WHAT TO DO – Nothing in the data is to be left out; copy it exactly.

Pixel coordinate grounding data:
↓
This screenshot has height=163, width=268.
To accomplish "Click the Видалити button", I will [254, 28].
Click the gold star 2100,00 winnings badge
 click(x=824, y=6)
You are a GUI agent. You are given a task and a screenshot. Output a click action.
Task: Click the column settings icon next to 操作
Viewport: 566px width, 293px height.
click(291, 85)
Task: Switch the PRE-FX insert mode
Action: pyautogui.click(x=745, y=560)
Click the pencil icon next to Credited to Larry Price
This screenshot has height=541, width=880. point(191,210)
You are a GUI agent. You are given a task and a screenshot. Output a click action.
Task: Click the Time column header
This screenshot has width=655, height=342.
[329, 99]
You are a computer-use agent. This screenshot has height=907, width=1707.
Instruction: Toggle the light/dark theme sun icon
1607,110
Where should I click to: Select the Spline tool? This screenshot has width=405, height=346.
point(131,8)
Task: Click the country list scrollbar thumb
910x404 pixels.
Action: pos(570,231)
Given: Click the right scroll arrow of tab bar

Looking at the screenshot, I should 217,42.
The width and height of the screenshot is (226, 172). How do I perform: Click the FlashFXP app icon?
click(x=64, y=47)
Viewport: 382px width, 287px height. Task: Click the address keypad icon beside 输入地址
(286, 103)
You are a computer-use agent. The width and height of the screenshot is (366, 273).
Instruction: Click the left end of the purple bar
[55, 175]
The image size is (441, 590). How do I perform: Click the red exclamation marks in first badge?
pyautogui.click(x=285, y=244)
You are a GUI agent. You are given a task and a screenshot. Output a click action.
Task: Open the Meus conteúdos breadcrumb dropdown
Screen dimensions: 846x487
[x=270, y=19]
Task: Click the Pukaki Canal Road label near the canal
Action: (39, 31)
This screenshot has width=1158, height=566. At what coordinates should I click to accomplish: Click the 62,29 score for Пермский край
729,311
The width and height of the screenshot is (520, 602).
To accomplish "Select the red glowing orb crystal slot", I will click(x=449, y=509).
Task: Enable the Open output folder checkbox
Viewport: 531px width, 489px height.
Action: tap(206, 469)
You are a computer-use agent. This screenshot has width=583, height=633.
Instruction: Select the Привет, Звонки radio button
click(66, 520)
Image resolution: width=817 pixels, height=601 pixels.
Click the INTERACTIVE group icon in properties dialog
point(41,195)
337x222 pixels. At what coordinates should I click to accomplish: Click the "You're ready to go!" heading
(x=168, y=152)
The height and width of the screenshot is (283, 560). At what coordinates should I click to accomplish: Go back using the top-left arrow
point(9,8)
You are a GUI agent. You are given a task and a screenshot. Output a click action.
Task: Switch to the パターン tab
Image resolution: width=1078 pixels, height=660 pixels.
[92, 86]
↑
FINISHED EXERCISE –
This screenshot has height=163, width=268.
To accomplish "Click the Видалити button", I will [254, 28].
Click the gold star 2100,00 winnings badge
 click(x=824, y=6)
You are a GUI agent. You are given a task and a screenshot. Output a click action.
Task: Click the column settings icon next to 操作
Viewport: 566px width, 293px height.
click(291, 85)
Task: Switch the PRE-FX insert mode
Action: pyautogui.click(x=745, y=560)
Click the pencil icon next to Credited to Larry Price
This screenshot has height=541, width=880. point(191,210)
You are a GUI agent. You are given a task and a screenshot. Output a click action.
Task: Click the Time column header
This screenshot has width=655, height=342.
[329, 99]
You are a computer-use agent. This screenshot has height=907, width=1707.
Instruction: Toggle the light/dark theme sun icon
1607,110
Where should I click to: Select the Spline tool? This screenshot has width=405, height=346.
point(131,8)
Task: Click the country list scrollbar thumb
910x404 pixels.
Action: pos(570,231)
Given: Click the right scroll arrow of tab bar

Looking at the screenshot, I should 217,42.
The width and height of the screenshot is (226, 172). How do I perform: Click the FlashFXP app icon?
click(x=64, y=47)
Viewport: 382px width, 287px height. Task: Click the address keypad icon beside 输入地址
(286, 103)
You are a computer-use agent. The width and height of the screenshot is (366, 273).
Instruction: Click the left end of the purple bar
[55, 175]
The image size is (441, 590). How do I perform: Click the red exclamation marks in first badge?
pyautogui.click(x=285, y=244)
You are a GUI agent. You are given a task and a screenshot. Output a click action.
Task: Open the Meus conteúdos breadcrumb dropdown
Screen dimensions: 846x487
[x=270, y=19]
Task: Click the Pukaki Canal Road label near the canal
Action: (39, 31)
This screenshot has width=1158, height=566. At what coordinates should I click to accomplish: Click the 62,29 score for Пермский край
729,311
The width and height of the screenshot is (520, 602).
To accomplish "Select the red glowing orb crystal slot", I will click(x=449, y=509).
Task: Enable the Open output folder checkbox
Viewport: 531px width, 489px height.
Action: tap(206, 469)
You are a computer-use agent. This screenshot has width=583, height=633.
Instruction: Select the Привет, Звонки radio button
click(66, 520)
Image resolution: width=817 pixels, height=601 pixels.
Click the INTERACTIVE group icon in properties dialog
point(41,195)
337x222 pixels. At what coordinates should I click to accomplish: Click the "You're ready to go!" heading
(x=168, y=152)
The height and width of the screenshot is (283, 560). At what coordinates should I click to accomplish: Go back using the top-left arrow
point(9,8)
You are a GUI agent. You are given a task and a screenshot. Output a click action.
Task: Switch to the パターン tab
Image resolution: width=1078 pixels, height=660 pixels.
[92, 86]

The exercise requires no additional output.